WHAT YOU WILL DO:
In two sentences, what does the lemonade change problem text below say?

TEXT EXTRACT:
860. Lemonade Change


Problem Description

In this problem, you are operating a lemonade stand where each glass of lemonade is sold for $5. You start without any change in hand. Customers come in a queue, and you should sell them lemonade in the order they come, with each customer buying exactly one glass. Customers pay with a $5, $10, or $20 bill. Your task is to determine whether you can provide the correct change to each customer using the bills you have at your disposal. You need to give back the net difference such that each customer effectively pays exactly $5 for their lemonade. For instance, if a customer pays with $20, and you have enough change, you will hand back $15 in change. If it is possible to provide the correct change for all customers, the function should return true, otherwise it should return false.

Intuition

The main issue is to always have enough $5 bills to make change, since they are the cornerstone of all transactions. Here's the intuitive approach:

  1. Keep track of the number of $5 and $10 bills (we don't need to track $20 bills as they don't help in making change).

RECORDED INFORMATION:
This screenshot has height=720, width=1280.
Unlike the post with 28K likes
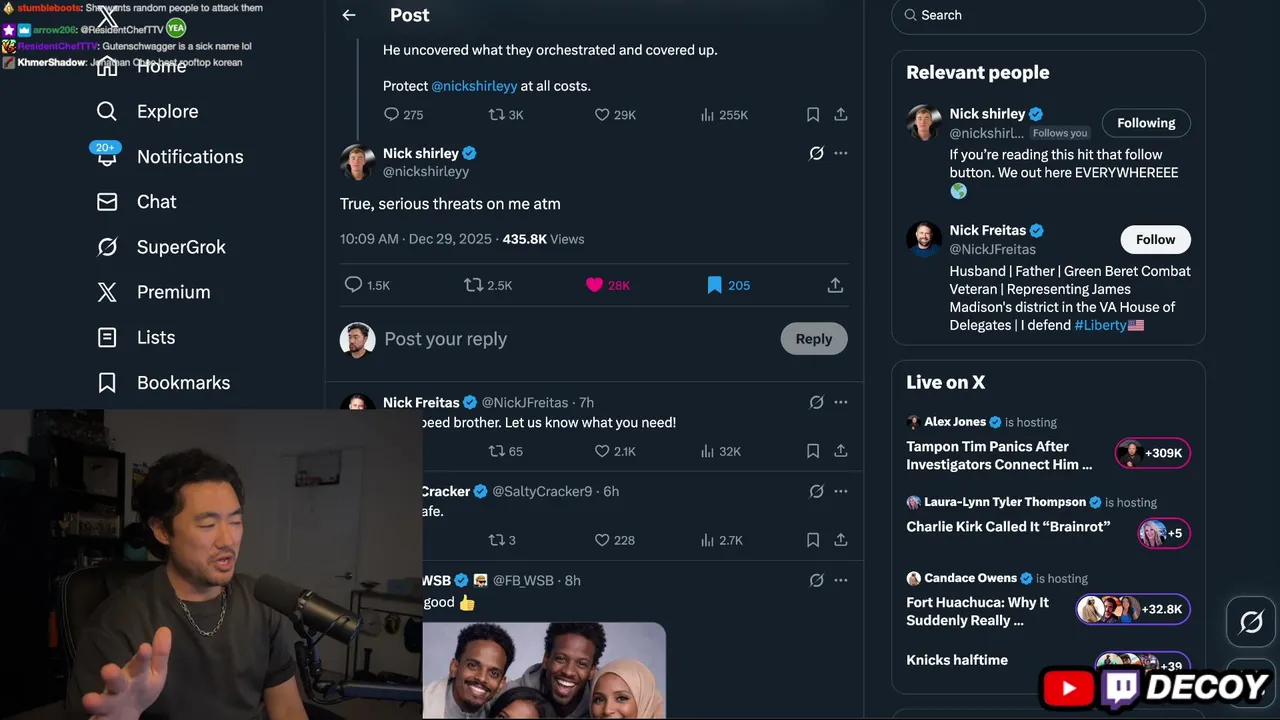[x=594, y=285]
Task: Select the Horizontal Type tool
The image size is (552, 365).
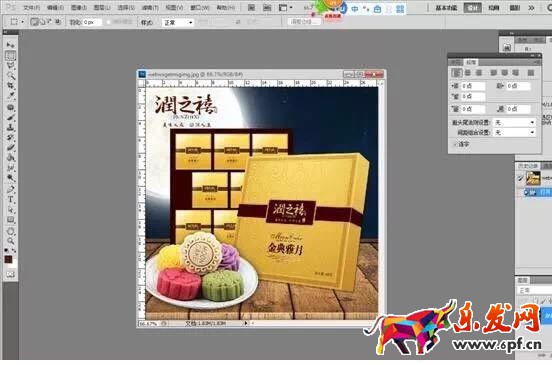Action: tap(11, 200)
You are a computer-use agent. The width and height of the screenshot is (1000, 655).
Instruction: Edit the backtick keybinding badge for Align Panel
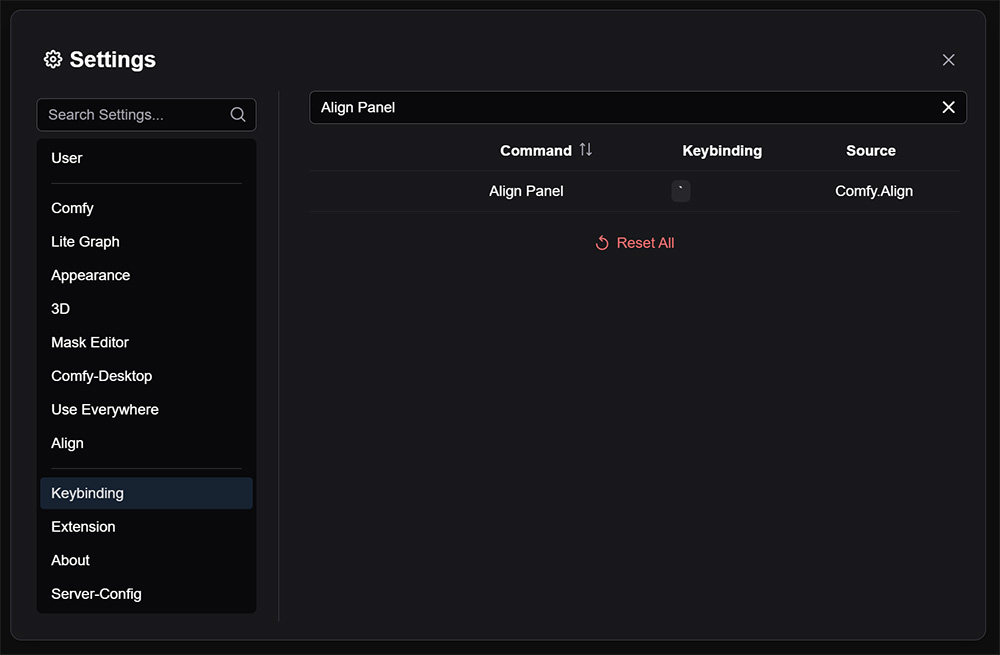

FULL SOLUTION:
A lemonade stand sells each glass for $5 to a queue of customers paying with $5, $10, or $20 bills, starting with no change, and the task is to return true if every customer can get correct change and false otherwise. The intuition is that enough $5 bills must always be on hand, so the approach tracks the number of $5 and $10 bills but not $20 bills, which don't help in making change.